Passage extrait:

_____

Pourquoi le créationnisme est protestant et musulman
par Alix Ducret
jeudi 3 avril 2008
Le créationnisme, qui semble être un des sujets de prédiction des médias ces dernières années - depuis l’élection de Georges Bush notamment - et qui réapparaît dans l’actualité avec un manuel un peu facilement associé à cette tendance, n’est certes pas vieux comme le monde, mais date au moins de l’acceptation des théories darwiniennes. Mais qu’est-ce que le créationnisme au fond. De fait, il remet totalement en doute les théories du scientifique, prônant une lecture littérale de la Bible. Le monde ne serait donc pas né d’un quelconque Big Bang, mais aurait été créé en sept jours et l’homme n’aurait subi aucune évolution. Bref, le créationnisme fait de la Genèse un récit historique. Et, si l’on trouve un parc d’attractions sur le thème de la Création, si les écoles françaises, belges, suisses ont reçu un atlas anti-évolutionniste d’un éditeur turc, ce n’est pas un hasard. La géographie du créationnisme l’explique tout naturellement.
Fortement présent dans les pays protestants, notamment aux Etats-Unis et en Australie, et dans le monde musulman, le créationnisme se nourrit véritablement d’un aspect commun à ces deux religions, le fondamentalisme des uns et des autres lui donnant un nouvel essor. Et, si l’on y regarde de plus près, ni les pays catholiques ni Israël ne connaissent de mouvement similaire. Et c’est clairement dans la lecture que protestants et musulmans font de la Bible qu’il faut voir une différence.

_____

Extrait des données:
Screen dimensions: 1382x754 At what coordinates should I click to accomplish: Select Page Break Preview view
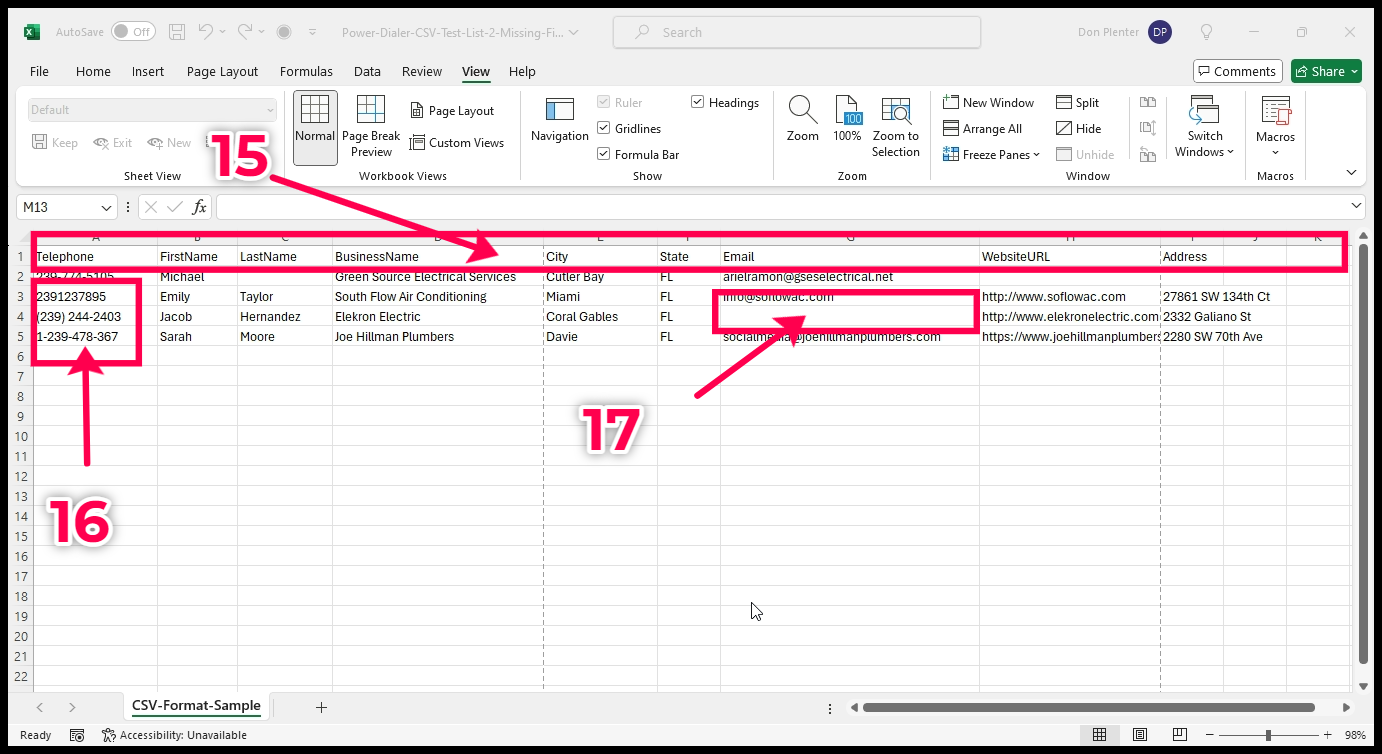(x=371, y=127)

_____

Tâche demandée: Pourquoi, selon l'article sur le créationnisme, ce courant est-il fortement présent dans les pays protestants et dans le monde musulman ? Répondez en une à trois phrases.

Corrigé de l'exercice: Le créationnisme se nourrit d'un aspect commun à ces deux religions : le fondamentalisme des uns et des autres lui donne un nouvel essor. La différence tient à la lecture que protestants et musulmans font de la Bible, alors que ni les pays catholiques ni Israël ne connaissent de mouvement similaire.